[Short exercise] Reproduce the notes on prophetic-apocalyptic literature below in full, character for character.

[Passage given]
Who, What, When, Where, Why

  • What – prophetic-apcolyptic literature
    • What does that mean – “A genre of revelatory literature with a narrative framework, in which revelation is mediated by an otherworldly being to a human recipient, disclosing a transcendent reality which is both temporal, insofar as it envisages eschatological salvation, and spatial, insofar as it involves another, supernatural world” – Society of Biblical Literature
      • Narrative – story
      • In which cosmic secrets are revealed to humanity
      • About how the supernatural impacts the natural in an ultimately positive way
        • Explains how what you’re going through now is part of a bigger story and gives hope for how that story ends
  • Why – what were they going through?

Word and element location listing
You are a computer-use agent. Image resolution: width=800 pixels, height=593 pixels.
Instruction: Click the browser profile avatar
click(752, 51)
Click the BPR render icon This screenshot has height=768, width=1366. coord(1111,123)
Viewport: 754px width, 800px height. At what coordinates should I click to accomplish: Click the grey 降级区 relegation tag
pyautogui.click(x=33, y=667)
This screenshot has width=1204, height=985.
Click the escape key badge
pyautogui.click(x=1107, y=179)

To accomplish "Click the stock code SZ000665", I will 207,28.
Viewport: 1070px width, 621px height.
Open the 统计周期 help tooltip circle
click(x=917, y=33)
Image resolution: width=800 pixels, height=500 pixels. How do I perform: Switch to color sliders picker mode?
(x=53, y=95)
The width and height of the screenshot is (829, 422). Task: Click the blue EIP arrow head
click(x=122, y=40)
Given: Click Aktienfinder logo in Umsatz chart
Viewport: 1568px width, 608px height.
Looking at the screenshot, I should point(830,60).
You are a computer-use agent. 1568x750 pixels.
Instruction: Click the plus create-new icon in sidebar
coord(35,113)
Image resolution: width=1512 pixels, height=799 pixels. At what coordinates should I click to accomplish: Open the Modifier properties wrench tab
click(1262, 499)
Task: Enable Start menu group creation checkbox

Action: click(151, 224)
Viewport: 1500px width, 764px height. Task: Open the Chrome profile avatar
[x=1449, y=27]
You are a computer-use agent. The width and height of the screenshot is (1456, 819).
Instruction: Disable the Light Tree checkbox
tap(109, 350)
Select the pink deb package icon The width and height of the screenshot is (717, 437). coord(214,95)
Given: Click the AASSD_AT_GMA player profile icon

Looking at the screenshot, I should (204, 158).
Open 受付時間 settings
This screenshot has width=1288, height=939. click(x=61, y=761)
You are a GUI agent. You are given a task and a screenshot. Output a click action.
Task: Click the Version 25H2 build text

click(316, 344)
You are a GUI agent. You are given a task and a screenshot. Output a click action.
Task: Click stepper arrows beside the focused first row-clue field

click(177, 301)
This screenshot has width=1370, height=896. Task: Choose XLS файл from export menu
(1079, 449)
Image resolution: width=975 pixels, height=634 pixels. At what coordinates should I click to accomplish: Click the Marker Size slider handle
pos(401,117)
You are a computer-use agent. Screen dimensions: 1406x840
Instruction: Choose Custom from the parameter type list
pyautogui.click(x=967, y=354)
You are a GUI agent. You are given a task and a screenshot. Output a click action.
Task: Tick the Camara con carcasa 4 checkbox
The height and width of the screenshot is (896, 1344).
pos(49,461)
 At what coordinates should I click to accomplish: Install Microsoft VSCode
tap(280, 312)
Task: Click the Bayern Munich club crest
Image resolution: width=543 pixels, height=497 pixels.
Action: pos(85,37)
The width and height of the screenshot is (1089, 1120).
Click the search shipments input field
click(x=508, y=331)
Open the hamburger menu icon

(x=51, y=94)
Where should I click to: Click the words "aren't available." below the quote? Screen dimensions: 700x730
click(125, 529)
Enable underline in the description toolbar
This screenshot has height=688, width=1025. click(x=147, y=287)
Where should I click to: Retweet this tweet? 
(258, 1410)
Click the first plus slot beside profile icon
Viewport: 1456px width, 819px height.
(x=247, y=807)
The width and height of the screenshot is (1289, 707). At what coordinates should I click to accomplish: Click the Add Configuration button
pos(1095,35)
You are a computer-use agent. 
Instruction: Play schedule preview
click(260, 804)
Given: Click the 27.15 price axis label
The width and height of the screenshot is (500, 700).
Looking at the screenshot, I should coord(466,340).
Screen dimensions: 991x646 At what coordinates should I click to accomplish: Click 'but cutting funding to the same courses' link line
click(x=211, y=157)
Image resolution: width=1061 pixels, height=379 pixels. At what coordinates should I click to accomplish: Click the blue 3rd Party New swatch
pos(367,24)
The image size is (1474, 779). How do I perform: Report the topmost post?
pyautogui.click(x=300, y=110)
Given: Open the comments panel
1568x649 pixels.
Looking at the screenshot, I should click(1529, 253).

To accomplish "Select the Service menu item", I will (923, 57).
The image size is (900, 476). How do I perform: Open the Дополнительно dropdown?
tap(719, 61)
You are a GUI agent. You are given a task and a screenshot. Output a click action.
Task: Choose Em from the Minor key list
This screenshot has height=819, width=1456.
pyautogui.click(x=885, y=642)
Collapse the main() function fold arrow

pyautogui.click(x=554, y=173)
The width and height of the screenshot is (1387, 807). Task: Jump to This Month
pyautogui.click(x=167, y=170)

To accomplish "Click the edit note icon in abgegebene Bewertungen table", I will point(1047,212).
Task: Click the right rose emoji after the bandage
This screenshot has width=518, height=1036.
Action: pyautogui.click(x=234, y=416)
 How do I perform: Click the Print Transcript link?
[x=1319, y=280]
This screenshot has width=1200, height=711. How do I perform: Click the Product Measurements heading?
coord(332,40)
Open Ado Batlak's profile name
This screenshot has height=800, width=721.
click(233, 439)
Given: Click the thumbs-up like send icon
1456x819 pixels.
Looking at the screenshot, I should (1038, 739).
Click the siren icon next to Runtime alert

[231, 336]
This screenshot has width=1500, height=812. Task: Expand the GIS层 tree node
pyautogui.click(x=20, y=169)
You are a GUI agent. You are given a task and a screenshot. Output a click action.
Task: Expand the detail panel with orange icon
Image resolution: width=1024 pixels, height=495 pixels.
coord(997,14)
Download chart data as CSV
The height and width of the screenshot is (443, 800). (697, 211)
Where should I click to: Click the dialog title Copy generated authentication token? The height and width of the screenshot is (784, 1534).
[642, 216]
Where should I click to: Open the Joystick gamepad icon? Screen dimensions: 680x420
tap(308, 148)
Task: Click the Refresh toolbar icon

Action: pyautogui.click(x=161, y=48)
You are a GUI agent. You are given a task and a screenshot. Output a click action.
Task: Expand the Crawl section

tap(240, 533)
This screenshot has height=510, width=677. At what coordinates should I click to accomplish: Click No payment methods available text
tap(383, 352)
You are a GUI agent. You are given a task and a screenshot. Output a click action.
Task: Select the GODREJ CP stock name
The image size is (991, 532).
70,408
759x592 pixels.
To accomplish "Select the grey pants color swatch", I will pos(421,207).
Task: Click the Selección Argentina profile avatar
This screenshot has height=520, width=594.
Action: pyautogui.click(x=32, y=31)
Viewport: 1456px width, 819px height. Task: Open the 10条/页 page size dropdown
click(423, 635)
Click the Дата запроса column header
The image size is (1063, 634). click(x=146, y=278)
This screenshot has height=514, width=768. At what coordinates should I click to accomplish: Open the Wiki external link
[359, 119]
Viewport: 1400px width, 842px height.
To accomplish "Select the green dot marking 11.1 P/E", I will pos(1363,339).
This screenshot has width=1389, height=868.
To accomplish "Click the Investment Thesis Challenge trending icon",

[Response below]
Who, What, When, Where, Why

  • What – prophetic-apcolyptic literature
    • What does that mean – “A genre of revelatory literature with a narrative framework, in which revelation is mediated by an otherworldly being to a human recipient, disclosing a transcendent reality which is both temporal, insofar as it envisages eschatological salvation, and spatial, insofar as it involves another, supernatural world” – Society of Biblical Literature
      • Narrative – story
      • In which cosmic secrets are revealed to humanity
      • About how the supernatural impacts the natural in an ultimately positive way
        • Explains how what you’re going through now is part of a bigger story and gives hope for how that story ends
  • Why – what were they going through?